In G. SERP it looks like everything is ok, but I am concerned if we did all we could to improve seo.
Thankyou rob, finally i found the problem solver. I'm not expert in programming, how about the URL if has more one parameter? e.g index.php?animal=cat&furit=banana and I want to split value in different div element.
thank you
Wadebatyu,
First you should understand that the AJAX crawling is used only if you have dynamic parts in the page that are not represented in the basic HTML that is loaded in the URL.
If for if for example you have buttons on your site that enable users to choose cat and banana and the content is changing without a roundtrip to the server (meaning no reloading of the page) it means you have AJAX content on your site.
In that case the URL a user see on the page will change to something like index.php#!animal=cat once the user clicked on the cat button and to index.php#!animal=cat&fruit=banana.
This link should be included in the actual HTML of the page and the BOT will get to your site with this URL index.php?_escaped_fragment_=animal=cat&fruit=banana
BTW - Google say they will not include the _escaped_fragment_ in the search results and the clean URL with the #! will be used so I think there is no need for redirects.
I kind of like how the hashbang ("#!") is called "shebang" in Unix. It lends itself to Ricky Martin or William Hung jokes.
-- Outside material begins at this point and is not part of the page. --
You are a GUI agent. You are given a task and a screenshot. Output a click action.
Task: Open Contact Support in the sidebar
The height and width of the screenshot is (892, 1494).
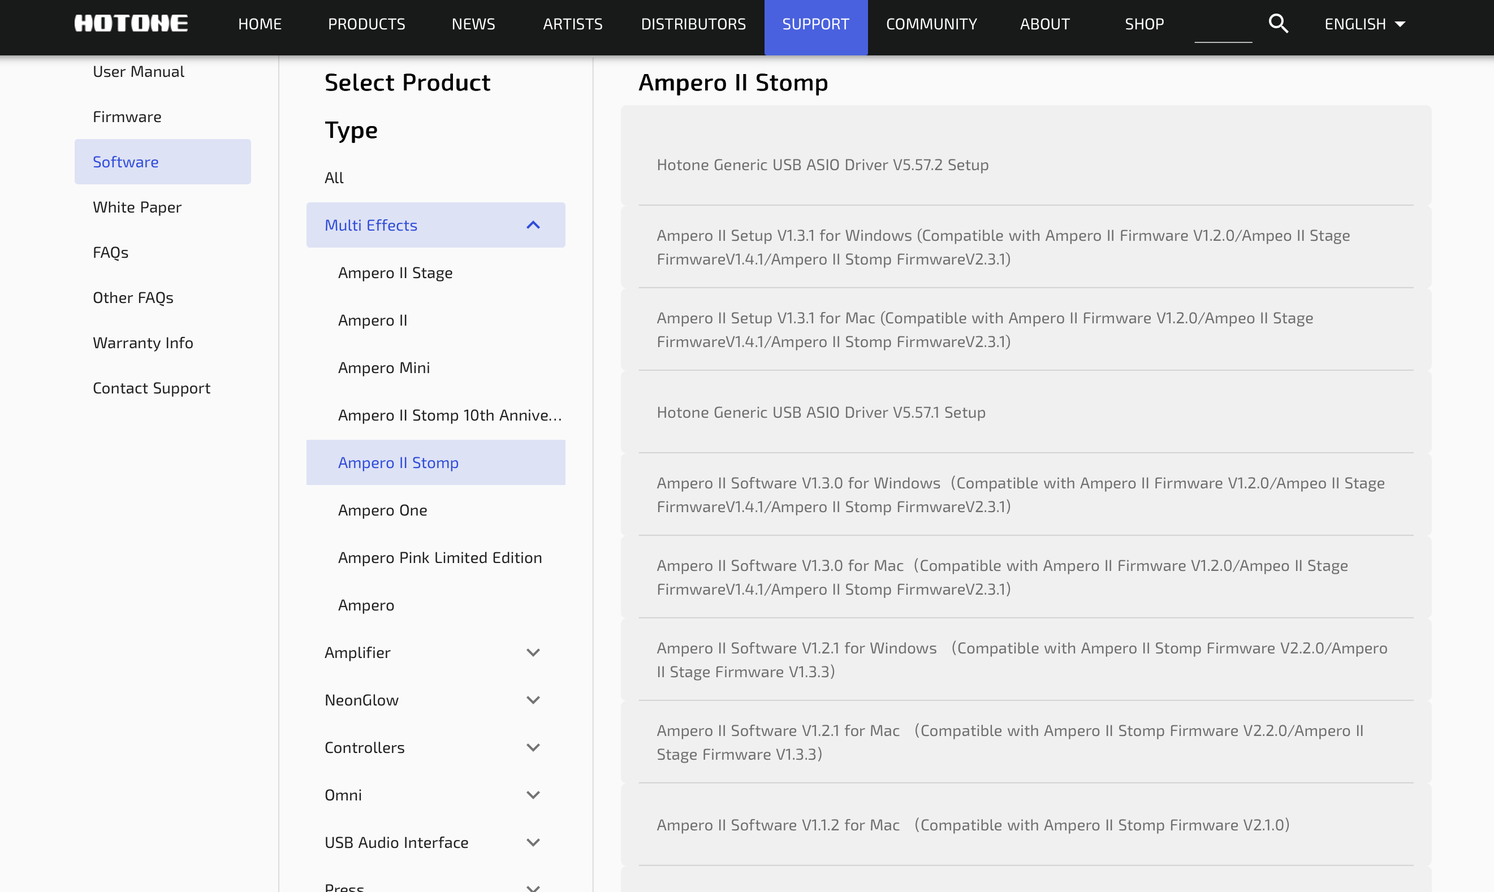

It doesn't look like Facebook's #! implementation is actually serving anything for the _escaped_fragment_? The Twitter 301 is nice—I always wondered if doing that or a rel canonical would be better for this stuff? It seems like either way you’re leaking some google juice?
Thanks for the post!
i actually was dig some tatics about tracking for AJAX content, basically required for a form process tracking, i then implemented virtual pageview, which allow you to see each AJAX-subpages performance.
This is also involves 301 redirects, so i guess it can also be used for goal tracking?
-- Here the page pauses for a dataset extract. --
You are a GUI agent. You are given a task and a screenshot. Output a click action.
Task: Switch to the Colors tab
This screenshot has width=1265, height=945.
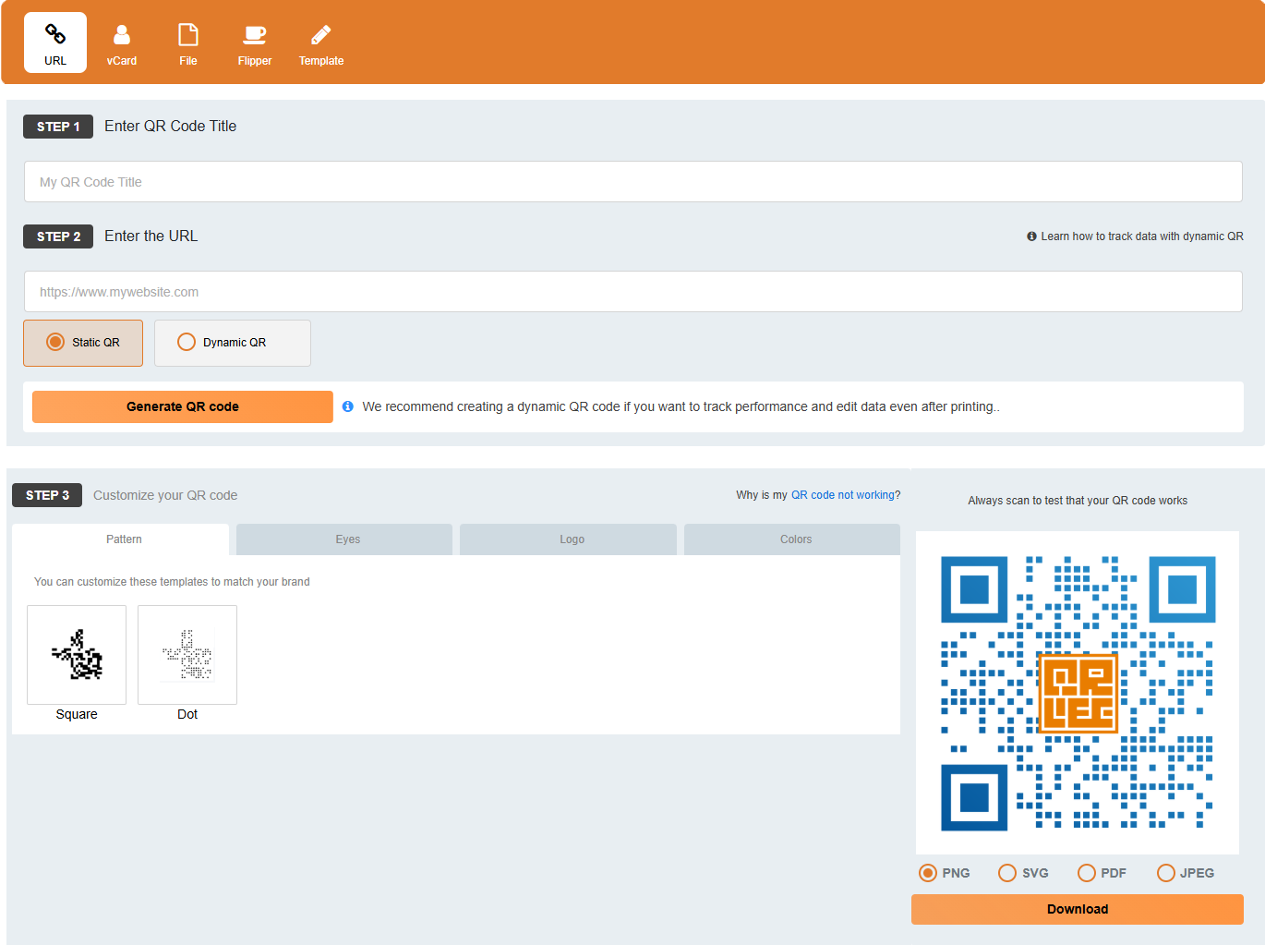pyautogui.click(x=795, y=539)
Thanks, I was wondering what the hashbang was for...
We tried to get AJAX content indexed when I was at a former company. We thought we had it cracked but it runed out that only some of the content was being indexed and not in any pattern we could tell.
Wish we'd had this article back then!
Seeing as how Google has been promoting Ajax for some time, I am glad to see that they have developed a way to index the content. I can't believe I didn't see this a year ago.
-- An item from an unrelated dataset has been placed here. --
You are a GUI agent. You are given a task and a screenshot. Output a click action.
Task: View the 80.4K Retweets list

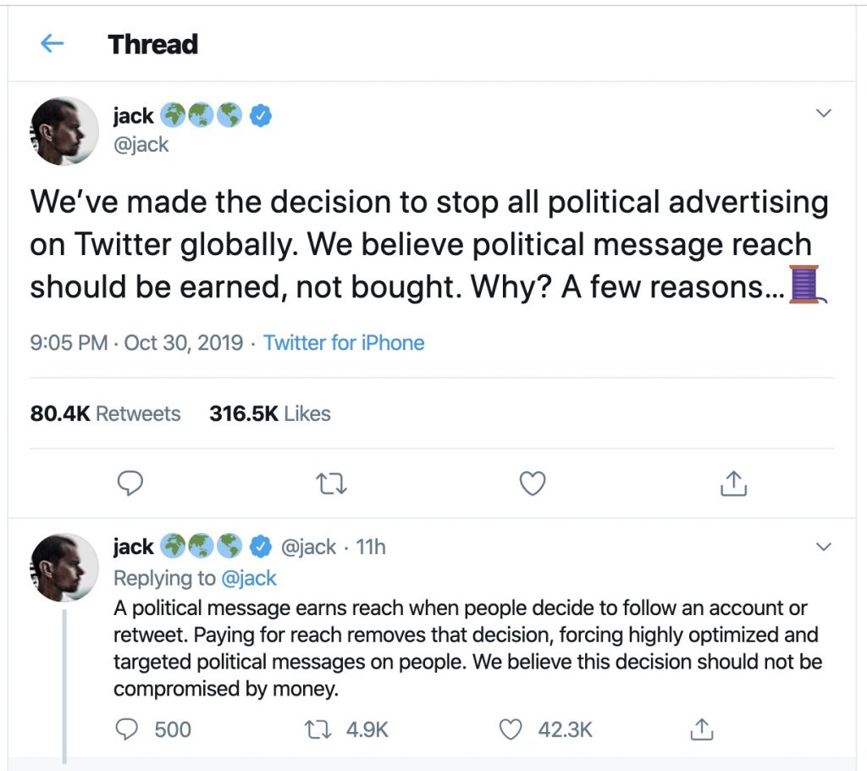pos(105,413)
Here you have a similar post in Spanish https://www.bitacoradewebmaster.com/2010/01/03/propuesta-seo-ajax-google/
This is awesome, and actually answers a lot of questions I've seen surrounding the new #! urls on Twitter. Nice job Rob.
Superb post. I have seen the hashbang implemented in lots of website, but i have not noticed this one also did not think of this. Thanks for sharing this..
I was thinking of just catching either the IP or the browser for the common search engines and create a special page that would display all the content accessed through ajax by normal visitors to the same URL. The article will be broke into sub-sections accessed through Ajax with little to no scrolling. The website is Right2Say and plan to actively PR it starting December 2010. Would it be smart to use PHP logic to direct Google and like to a page showing all the content to the same URL?
Nice article! Thank you,
Tim
I think the guys over at Internet Marketing podcast covered this a week or two back. The way I understood it is, the page could still be indexed even without the "hashbang" but would strictly be "as is." With the '#!' you are able to tell Google you want it indexed, correct?
Pretty funny how Google FAQ addresses this.
Question: What if my app doesn't use hash fragments? Maybe it should!
=D
So here's a question:What if your content is completely crawlable but you are using ajax for seamless page transitions, (i.e. page doesn't refresh). So the site is using the hash tag # to allow users to use the back button, and to bookmark content, but really only part of the page is in AJAX. However our URLs in the browser bar are the hash values https://mysite.com/#/custom-url-string. But we also have the SEO Friendly URL we get link credit for, https://mysite.com/custom-url-string.aspx, if we start using the hashbang, https://mysite.com/#!/custom-url-string, we are then going to have a split in link efficacy.
Why can't Google\yahoo\bing just give credit to hashed url values?